Classic Dokken Lineup Releases New Video For ‘It’s Just Another Day’

The classic lineup of Dokken has released a new video for the song “It’s Just Another Day”.

In October 2016, the classic lineup of Dokken reunited to play the Loud Park festival in Japan. Fortunately for fans outside of Japan, cameras were there to capture the performance and now Frontiers Music Srl is set to issue “Return To The East Live 2016” on April 20. In addition to the Japanese performance, this set will feature footage from the classic lineup’s only U.S. show in September 2016 at Badlands in Sioux Falls, South Dakota.

Don recently told the “The Classic Metal Show” that he didn’t know “why it took a freaking year” to complete the DVD. He said: “We had almost two hours of just backstage, goofing around, on the train, going to Osaka, Nagoya, on the train, having fun backstage, screwing around. That took forever to edit. So on the new live DVD, there’s gonna a lot of bonus footage — a lot of just candid, messing around, having fun. ‘Cause, you know, George and Jeff hadn’t been in Dokken for over 20 years.”

As for the musical direction of the new song, Don said that it is “very Dokken-sounding” and “very classic ’80s” with “big harmonies. It’s just like ‘Paris Is Burning’ meets ‘In My Dreams’,” he said. The track is the first new song to be recorded by the classic Dokken lineup since the 1997 “Shadowlife” album.

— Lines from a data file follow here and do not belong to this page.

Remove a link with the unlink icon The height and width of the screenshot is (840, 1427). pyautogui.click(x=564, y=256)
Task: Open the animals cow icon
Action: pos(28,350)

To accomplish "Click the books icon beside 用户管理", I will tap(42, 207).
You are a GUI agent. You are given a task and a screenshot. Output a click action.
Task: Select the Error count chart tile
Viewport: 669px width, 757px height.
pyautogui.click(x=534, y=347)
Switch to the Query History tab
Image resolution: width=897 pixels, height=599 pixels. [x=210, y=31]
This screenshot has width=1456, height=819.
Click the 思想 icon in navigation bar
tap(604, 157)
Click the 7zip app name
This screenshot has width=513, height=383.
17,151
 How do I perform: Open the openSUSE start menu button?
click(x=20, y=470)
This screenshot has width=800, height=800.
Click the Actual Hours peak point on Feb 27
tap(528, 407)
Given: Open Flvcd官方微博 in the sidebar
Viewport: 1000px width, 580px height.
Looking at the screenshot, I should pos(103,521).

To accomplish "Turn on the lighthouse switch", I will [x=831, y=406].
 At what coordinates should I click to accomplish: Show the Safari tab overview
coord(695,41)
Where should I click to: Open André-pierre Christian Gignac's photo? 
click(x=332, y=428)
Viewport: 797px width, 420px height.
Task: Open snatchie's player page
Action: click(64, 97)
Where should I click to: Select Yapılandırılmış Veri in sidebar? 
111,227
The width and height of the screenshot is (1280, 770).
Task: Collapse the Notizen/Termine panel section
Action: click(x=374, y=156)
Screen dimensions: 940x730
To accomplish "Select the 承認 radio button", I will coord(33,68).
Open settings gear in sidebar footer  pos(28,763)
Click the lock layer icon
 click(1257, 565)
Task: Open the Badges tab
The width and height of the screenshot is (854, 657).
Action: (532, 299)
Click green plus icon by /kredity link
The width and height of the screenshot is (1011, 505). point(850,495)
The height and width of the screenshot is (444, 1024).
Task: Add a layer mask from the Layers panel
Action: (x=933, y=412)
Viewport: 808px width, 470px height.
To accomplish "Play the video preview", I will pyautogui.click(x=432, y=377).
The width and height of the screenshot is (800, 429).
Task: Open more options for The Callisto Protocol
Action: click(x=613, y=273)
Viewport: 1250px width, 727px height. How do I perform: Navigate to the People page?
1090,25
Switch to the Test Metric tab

Don also talked about his current relationship with George and Jeff, both of whom he had previously traded verbal barbs with in the press. “I would say that I had some trepidation [about playing with them again], obviously,” Dokken said. “We’ve been getting offers for years and years and years to do a reunion, quote-unquote, tour, and I said, ‘Guys, I’m not interested. Dokken, to me, is Chris McCarvill, ‘Wild’ Mick Brown and Jon Levin, who’s been in the band for 22 years. That’s Dokken.’ I don’t see why I need to go back in time and do this. What’s the point? If it’s just for money, they know how I feel about that. And there’s more to life than money. You can live in a mansion and drive a Ferrari and be miserable. And I said, ‘I’m not interested.’ So I had some trepidation. We only rehearsed with Jeff and George for three days when we did the South Dakota one show only in America, where we filmed. But they showed up, we rehearsed, went to Japan, we filmed the show, we did these huge arenas, sold out. And it was great. George and I shot the shit for hours and hours every day over sake and beer on the bullet trains and we talked about everything from politics to spirituality and it was all good. And Jeff is such an addict, he’s almost maybe worse than me when it comes to music. I mean, every day, Jeff’s on the bullet train looking at the footage from the night before and he’s looking at this, he’s looking at that. ‘Check this out. How about that? This is a good shot.’ He’s mixing the songs, he’s trying to figure out what’s the best takes. So it was a band effort. That was nice.”